Alcuni dirigenti del Pci volevano partecipare subito alla guerra contro il nazismo, altri non volevano prender parte a quella "guerra imperialistica". Giuseppe Berti che dirigeva il "centro" comunista emigrò negli Stati Uniti mentre Roasio, con Novella e Negarville, restò in Francia: "eravamo come un piccolo gruppo di naufraghi in balìa delle onde infuriate", disse poi di quel periodo. All'inizio del 1943 Roasio rientrò in Italia dove nei due anni successivi fu un leader della Resistenza. Divenne anche, assieme a Luigi Longo e Pietro Secchia, uno dei più autorevoli rappresentanti del "partito del Nord" che si opponeva, dopo la caduta del fascismo, agli "intrighi" romani attorno a Badoglio a cui compagni come Roveda e Amendola prestavano "troppa attenzione". Né cambiò idea l'anno successivo con la "svolta di Salerno" (Togliatti accettò di collaborare con Badoglio) e da quel momento Roasio fu sempre vicino a Secchia.

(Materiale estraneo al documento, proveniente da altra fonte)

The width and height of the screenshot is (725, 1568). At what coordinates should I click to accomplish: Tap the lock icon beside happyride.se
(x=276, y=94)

Finita la guerra Roasio entrò nella Direzione del Pci in cui rimase fino al 1962 e fu prima deputato e poi senatore per quattro legislature. Fu anche responsabile della sezione quadri, dell' organizzazione e del partito in Emilia. Quando, a metà degli anni Cinquanta, Secchia fu sconfitto, Togliatti giustificò la permanenza di Roasio in Direzione con queste parole: "ha la piena fiducia dei sovietici".

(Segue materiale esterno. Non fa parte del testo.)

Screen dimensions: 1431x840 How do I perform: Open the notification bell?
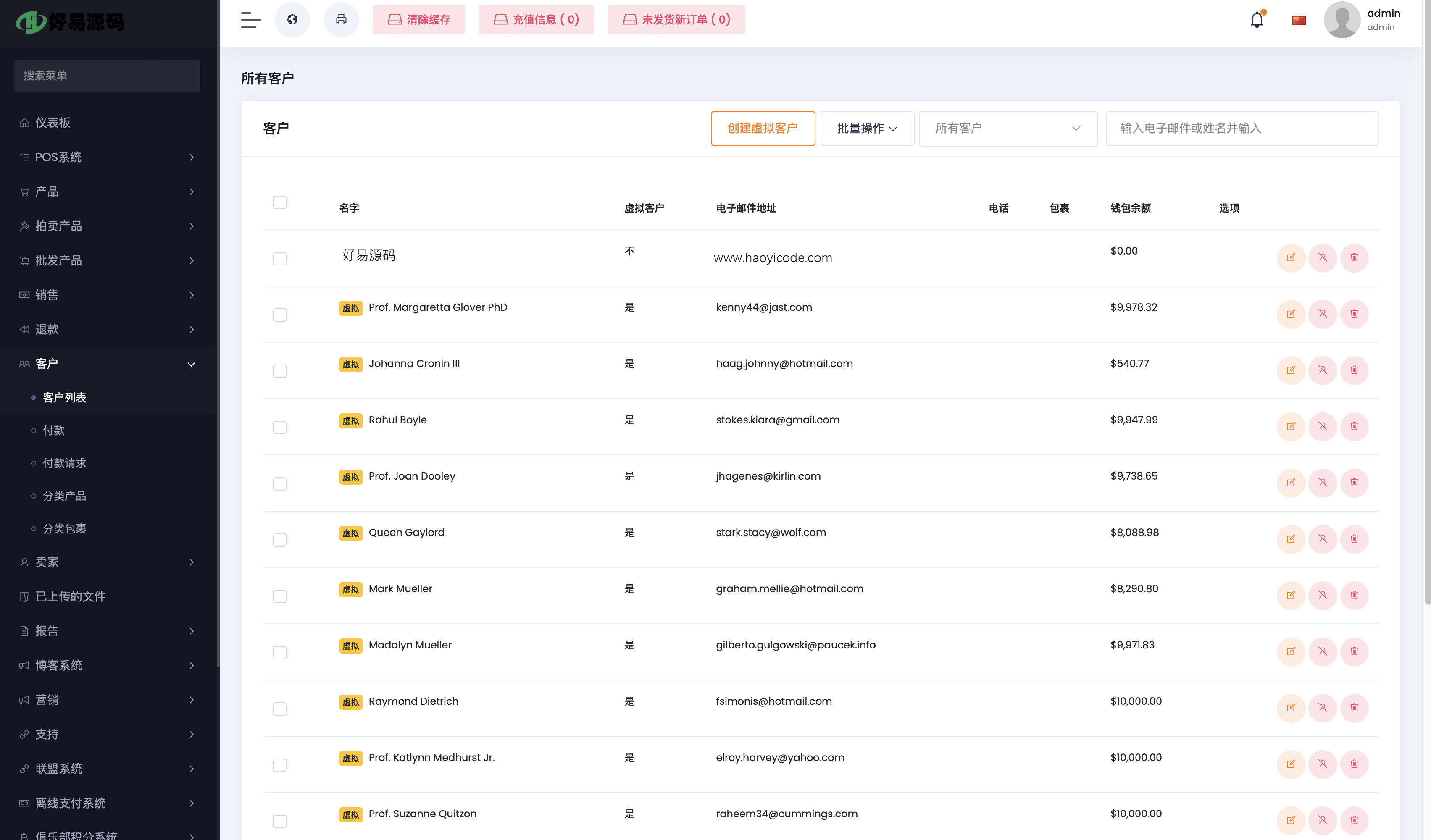[1257, 20]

E infatti Roasio ha sempre difeso le ragioni dell'Urss. Nel comitato centrale del 1969 in cui fu radiato il gruppo del "Manifesto" rimproverò al partito l'eccessiva simpatia per Dubcek, a Luca Pavolini di non aver pubblicato su "Rinascita" un suo articolo che esaltava le conquiste della Corea del Nord e definì lo storico Paolo Spriano un "anticorpo" per alcune sue affermazioni molto critiche nei confronti dell' Urss. Ma all'inizio degli anni Ottanta, pur condividendone le tesi, Roasio non ha aderito all'offensiva di Cossutta e Cappelloni né all'eresia filosovietica di "Interstampa". Ieri Natta e Pecchioli hanno fatto una visita di condoglianze alla moglie di Roasio; oggi il partito gli renderà onore con un'orazione funebre di Giancarlo Pajetta.